Brano fornito:
* * *
Gentile Vice Presidente della Camera, cittadino Luigi Di Maio,

Lei vuol cacciare i lobbisti dal Parlamento. E’ una semplificazione, ma da lobbista le dico che forse ha ragione. Condivido quanto lei ha affermato per spiegarsi: “La nostra è una battaglia di trasparenza. Vogliamo dare un nome e un cognome a tutte le persone che avvicinano i parlamentari nelle stanze dove si prendono le decisioni”.

Non mi ritenga insolente se aggiungo che non basta. I lobbisti spesso ne sanno più dei parlamentari, a parte quei parlamentari che fanno i lobbisti, e tutti sanno che quando il Parlamento sceglie in nome di un interesse generale, qualcuno ci guadagna e qualcun altro ci rimette. Per chi fa il lobbista alla luce del sole è diventato più noioso, che dannoso, sentir parlare di lobbying, di assalti alle diligenze e francamente anche di regolamentazione. Quanto ai pasticci che vengono combinati sono soprattutto farina del sacco dei decision makers pubblici che non sentono nessuno e ignorano le conseguenze delle decisioni assunte.
* * *
Esercizi da svolgere:
(a) Traduci in inglese questa frase della lettera sui lobbisti: "Non mi ritenga insolente se aggiungo che non basta."
(b) Quale carica ricopre Luigi Di Maio secondo la lettera sui lobbisti?
(c) Ricopia dalla lettera sui lobbisti il passo che comincia con "Non mi ritenga" e prosegue fino a "delle decisioni assunte.".
Le righe non hanno alcun ruolo in questi esercizi.

Estratto dalla fonte:
* * *
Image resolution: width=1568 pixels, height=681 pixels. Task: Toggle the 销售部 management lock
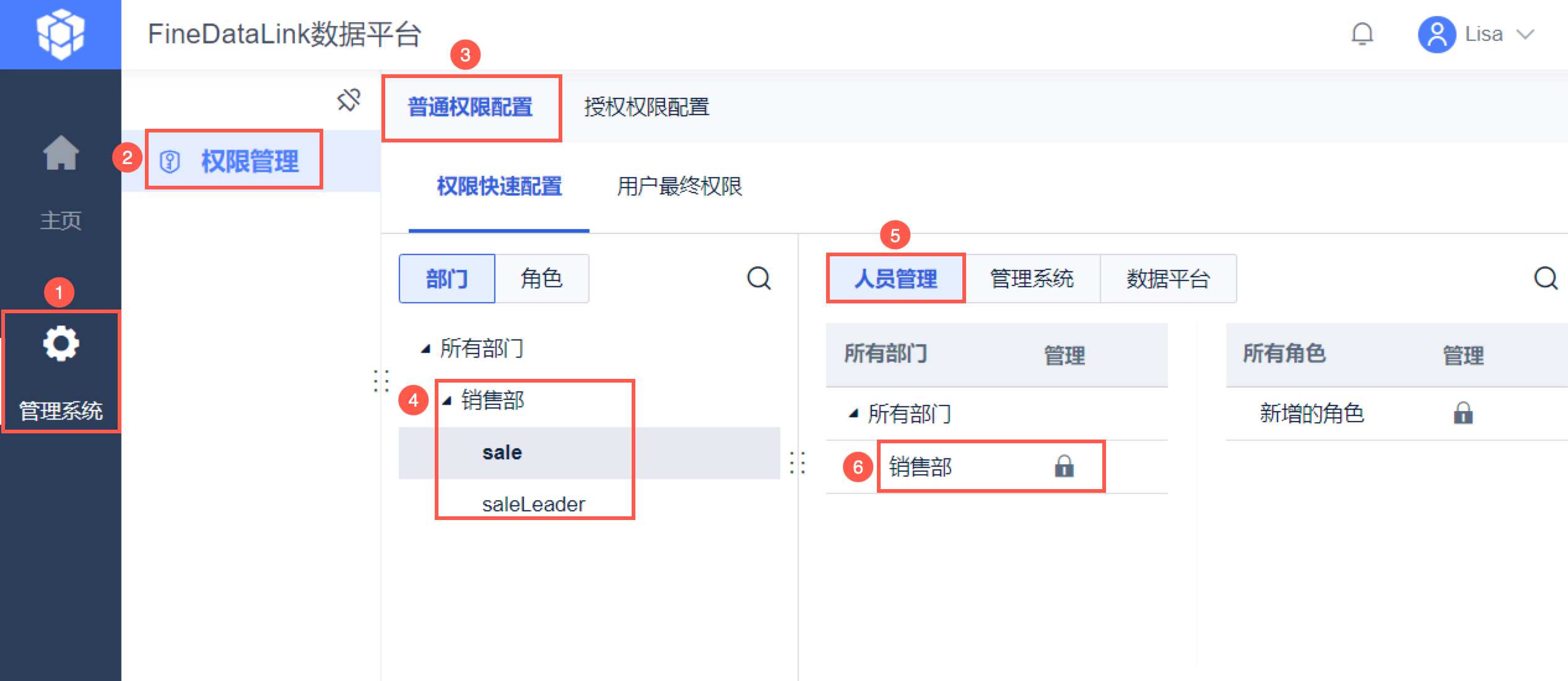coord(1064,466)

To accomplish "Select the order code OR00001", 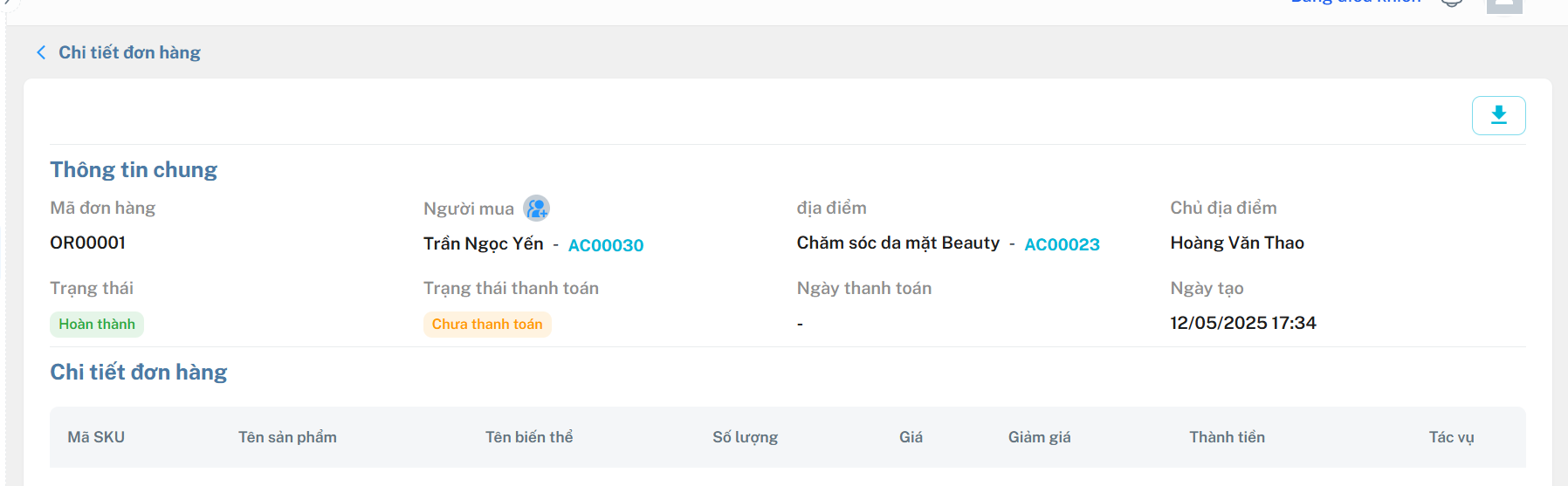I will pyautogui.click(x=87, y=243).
* * *
Soluzioni:
(a) Do not consider me insolent if I add that it is not enough.

(b) È Vice Presidente della Camera.

(c)
Non mi ritenga insolente se aggiungo che non basta. I lobbisti spesso ne sanno più dei parlamentari, a parte quei parlamentari che fanno i lobbisti, e tutti sanno che quando il Parlamento sceglie in nome di un interesse generale, qualcuno ci guadagna e qualcun altro ci rimette. Per chi fa il lobbista alla luce del sole è diventato più noioso, che dannoso, sentir parlare di lobbying, di assalti alle diligenze e francamente anche di regolamentazione. Quanto ai pasticci che vengono combinati sono soprattutto farina del sacco dei decision makers pubblici che non sentono nessuno e ignorano le conseguenze delle decisioni assunte.